Keith Noreika, the Acting Comptroller of the Currency, has sent a letter dated July 17 to Director Cordray asking him to delay publication of the CFPB’s final arbitration rule in the Federal Register.  The July 17 letter responds to Director Cordray’s July 12 letter to Mr. Noreika.  In his July 12 letter, Director Cordray responded to Mr. Noreika’s July 10 letter in which he stated that OCC staff had expressed safety and soundness concerns arising from the proposed arbitration rule’s potential impact on U.S. financial institutions and their customers.

In addition to raising safety and soundness concerns, Mr. Noreika’s July 10 letter asked Director Cordray to provide the data used by the CFPB to develop and support its proposed arbitration rule.  In his July 17 letter, Mr. Noreika repeats his data request, commenting that “despite your prior telephonic and in-person assurances that we would have access to the CFPB’s data, your July 12 letter ignores my request.”  While stating that he “appreciate[s]” Director Cordray’s assurances in his July 12 letter that the final arbitration rule does not have any safety and soundness impact on the federal banking system, Mr. Noreika also observes that “the CFPB, by design, is not a safety and soundness prudential regulator.”

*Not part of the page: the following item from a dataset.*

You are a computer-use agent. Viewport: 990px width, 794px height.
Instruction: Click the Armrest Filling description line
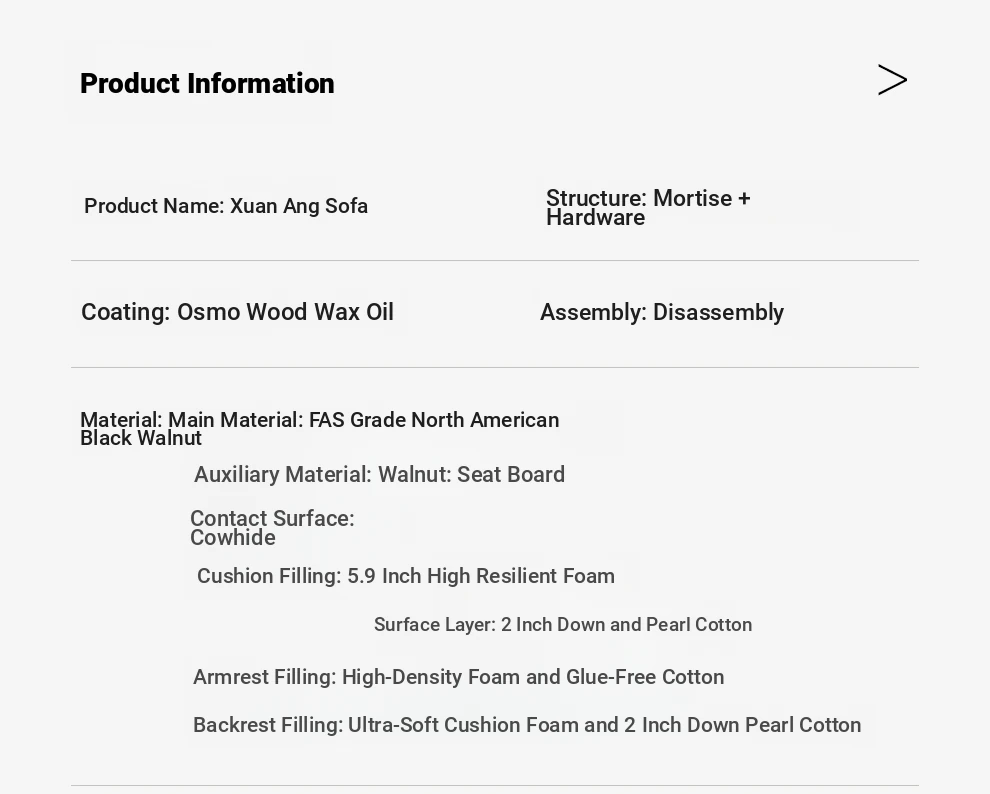tap(458, 677)
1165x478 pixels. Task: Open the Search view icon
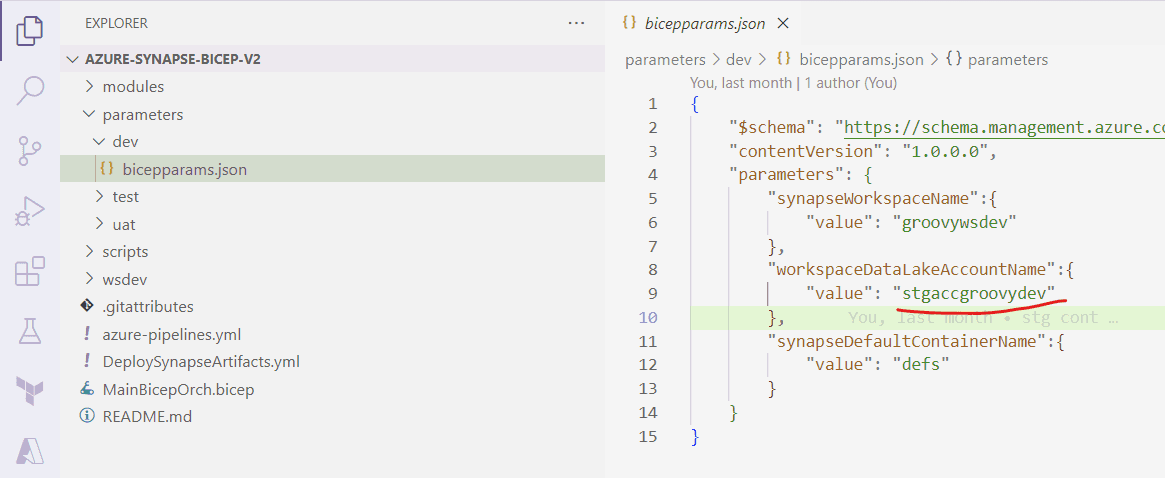(x=30, y=90)
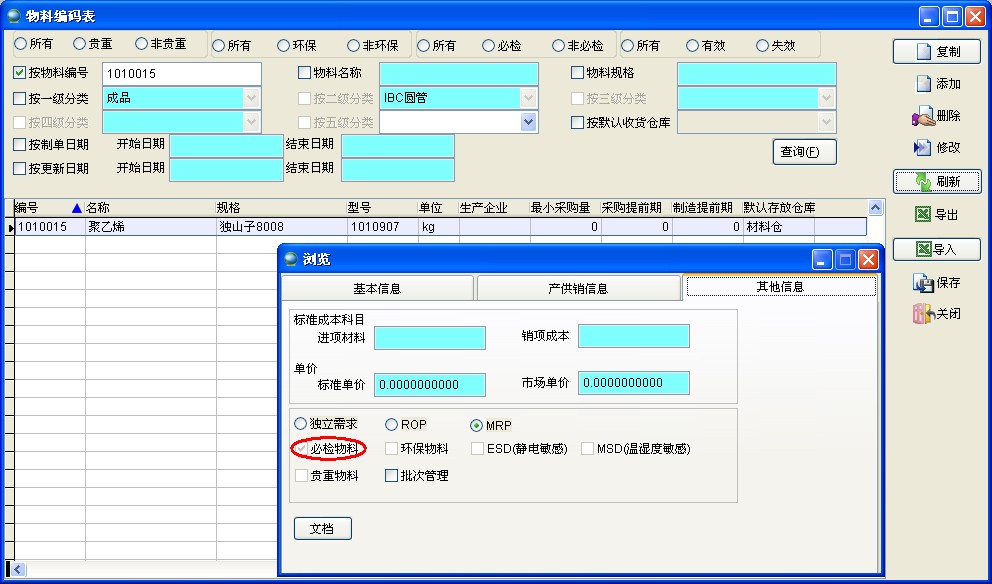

Mr. Noreika explains that he asked the OCC’s Economics Department to analyze the proposed rule for its impact on the federal banking system when he became aware of the proposal several weeks after becoming Acting Comptroller and, so that the OCC could complete its review, was asked by the OCC’s chief economist on July 5 to request the CFPB data.  Mr. Noreika adds that he “had hoped to discuss this request with [Director Cordray] prior to the release of the Final Rule, but the timing of the release of the Final Rule was not shared with me in advance.”  While expressing appreciation for Director Cordray’s offer in his July 12 letter to have the CFPB staff review its arbitration study and rulemaking analysis with OCC staff, Mr. Noreika states that such review would “be helpful, but not sufficient, to allay my concerns.”

Mr. Noreika, in his July 17 letter, not only repeats his request for the CFPB data, but also asks Director Cordray to delay publication of the final arbitration rule in the Federal Register “until my staff has had a full and fair opportunity to analyze the CFPB data so that I am able to fulfill my safety and soundness obligations.”  Mr. Noreika’s request for the publication delay is undoubtedly tied to the timing in the Dodd-Frank Act for an agency that is a member of the Financial Stability Oversight Council (FSOC) to file a petition with the FSOC to set aside a CFPB final regulation.  A member agency can file such a petition with the FSOC if the member agency “has in good faith attempted to work with the Bureau to resolve [safety and soundness or financial system stability] concerns” and files the petition no later than 10 days after the regulation has been published in the Federal Register.  If a petition is filed, any member agency can ask the FSOC Chairperson (i.e. Treasury Secretary Mnuchin) to stay the effectiveness of a regulation for up to 90 days from the filing.